On Sat, Jan 28, 2023 at 09:17:31PM -0500, Nick Bowler wrote:
> Hi,

Hi, Nick,

> 
> Starting with Linux 6.1.y, my sparc64 (Sun Ultra 60) system is very
> unstable, with userspace processes randomly crashing with all kinds of
> different weird errors.  The same problem occurs on 6.2-rc5.  Linux
> 6.0.y is OK.
> 
> Usually, it manifests with ssh connections just suddenly dropping out
> like this:
> 
>   malloc(): unaligned tcache chunk detected
>   Connection to alectrona closed.
> 
> but other kinds of failures (random segfaults, bus errors, etc.) are
> seen too.
> 
> I have not ever seen the kernel itself oops or anything like that, there
> are no abnormal kernel log messages of any kind; except for the normal
> ones that get printed when processes segfault, like this one:
> 
>   [  563.085851] zsh[2073]: segfault at 10 ip 00000000f7a7c09c (rpc
> 00000000f7a7c0a0) sp 00000000ff8f5e08 error 1 in
> libc.so.6[f7960000+1b2000]
> 
> I was able to reproduce this fairly reliably by using GNU ddrescue to
> dump a disk from the dvd drive -- things usually go awry after a minute
> or two.  So I was able to bisect to this commit:
> 
>   2e3468778dbe3ec389a10c21a703bb8e5be5cfbc is the first bad commit
>   commit 2e3468778dbe3ec389a10c21a703bb8e5be5cfbc
>   Author: Peter Xu <peterx@redhat.com>
>   Date:   Thu Aug 11 12:13:29 2022 -0400
> 
>       mm: remember young/dirty bit for page migrations
> 
> This does not revert cleanly on master, but I ran my test on the
> immediately preceding commit (0ccf7f168e17: "mm/thp: carry over dirty
> bit when thp splits on pmd") extra times and I am unable to get this
> one to crash, so reasonably confident in this bisection result...

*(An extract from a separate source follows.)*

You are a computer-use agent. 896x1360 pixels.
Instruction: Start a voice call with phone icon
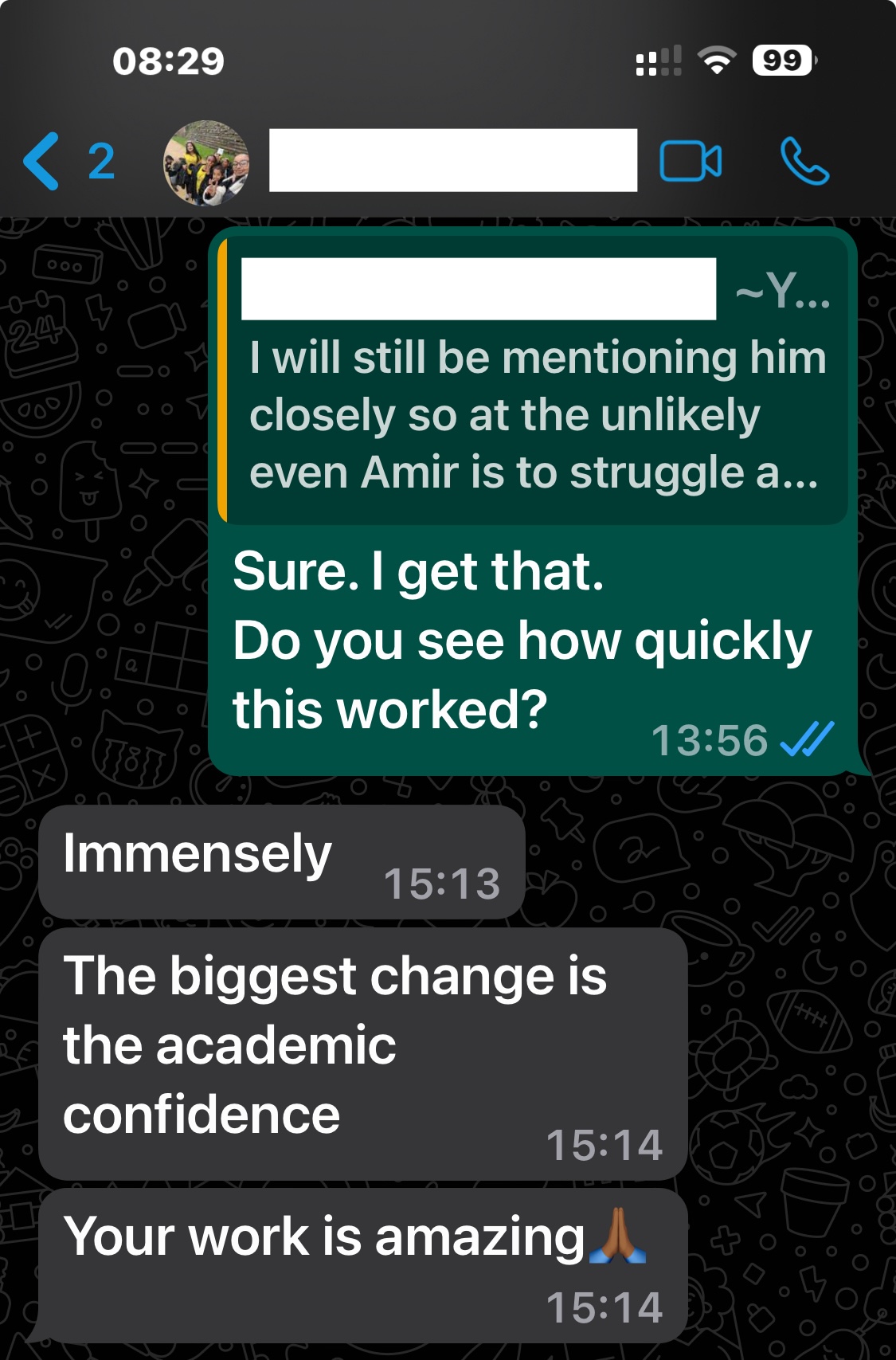[x=804, y=161]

There's a similar report previously but interestingly it was exactly
reported against commit 0ccf7f168e17, which was the one you reported all
good:

https://lore.kernel.org/all/20221021160603.GA23307@u164.east.ru/

It's probably because for some reason the thp split didn't really happen in
your system (maybe thp disabled?) or it should break too. It also means
624a2c94f5b7a didn't really fix all the issues.  So I assumed that's the
only issue we had after verified with 624a2c94f5b7a on two existing
reproducers and we assumed all issues fixed.

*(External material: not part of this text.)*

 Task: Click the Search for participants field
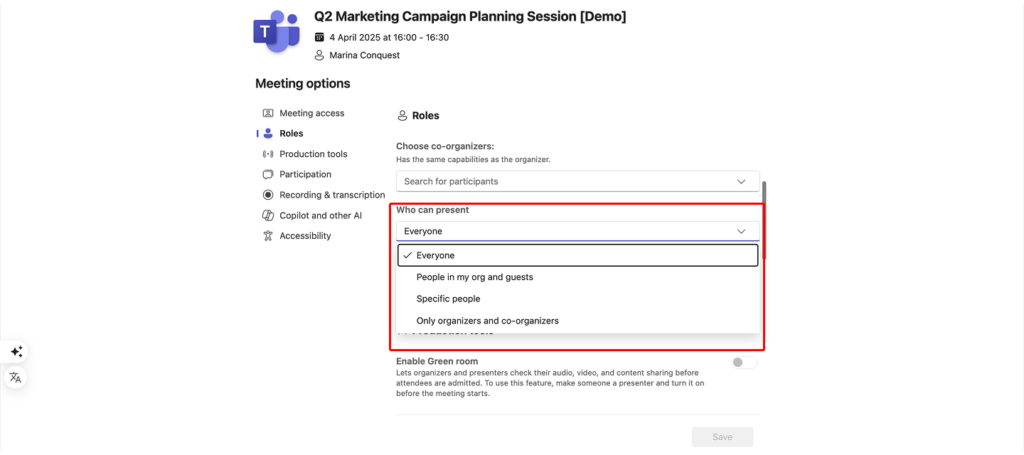point(578,181)
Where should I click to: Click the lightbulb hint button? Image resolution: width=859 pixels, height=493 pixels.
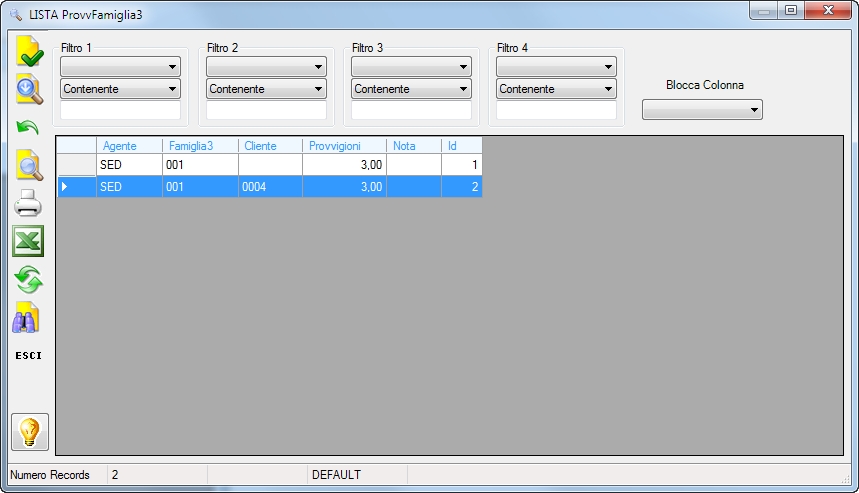(30, 432)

However then with this report I looked into the whole set and I did notice
the page migration code actually has similar problem.  Sorry I should have
noticed this even earlier.  So very likely the previous two reports came
from environment where page migration is either rare or not enabled.  And
now I suspect your system has page migration enabled.

Could you try below patch to see whether it fixes your problem?  It should
cover the last piece of possible issue with dirty bit on sparc after that
patchset.  It's based on latest master branch (commit ab072681eabe1ce0).

---8<---
diff --git a/mm/huge_memory.c b/mm/huge_memory.c
index abe6cfd92ffa..f15ea5b389f6 100644
--- a/mm/huge_memory.c
+++ b/mm/huge_memory.c
@@ -3272,15 +3272,17 @@ void remove_migration_pmd(struct page_vma_mapped_walk *pvmw, struct page *new)
        pmde = mk_huge_pmd(new, READ_ONCE(vma->vm_page_prot));
        if (pmd_swp_soft_dirty(*pvmw->pmd))
                pmde = pmd_mksoft_dirty(pmde);
-       if (is_writable_migration_entry(entry))
-               pmde = maybe_pmd_mkwrite(pmde, vma);
        if (pmd_swp_uffd_wp(*pvmw->pmd))
-               pmde = pmd_wrprotect(pmd_mkuffd_wp(pmde));
+               pmde = pmd_mkuffd_wp(pmde);
        if (!is_migration_entry_young(entry))
                pmde = pmd_mkold(pmde);
        /* NOTE: this may contain setting soft-dirty on some archs */
        if (PageDirty(new) && is_migration_entry_dirty(entry))
                pmde = pmd_mkdirty(pmde);
+       if (is_writable_migration_entry(entry))
+               pmde = maybe_pmd_mkwrite(pmde, vma);
+       else
+               pmde = pmd_wrprotect(pmde);
 
        if (PageAnon(new)) {
                rmap_t rmap_flags = RMAP_COMPOUND;
diff --git a/mm/migrate.c b/mm/migrate.c
index a4d3fc65085f..cc5455614e01 100644
--- a/mm/migrate.c
+++ b/mm/migrate.c
@@ -224,6 +224,8 @@ static bool remove_migration_pte(struct folio *folio,
                        pte = maybe_mkwrite(pte, vma);
                else if (pte_swp_uffd_wp(*pvmw.pte))
                        pte = pte_mkuffd_wp(pte);
+               else
+                       pte = pte_wrprotect(pte);
 
                if (folio_test_anon(folio) && !is_readable_migration_entry(entry))
                        rmap_flags |= RMAP_EXCLUSIVE;
---8<---

Thanks,

-- 
Peter Xu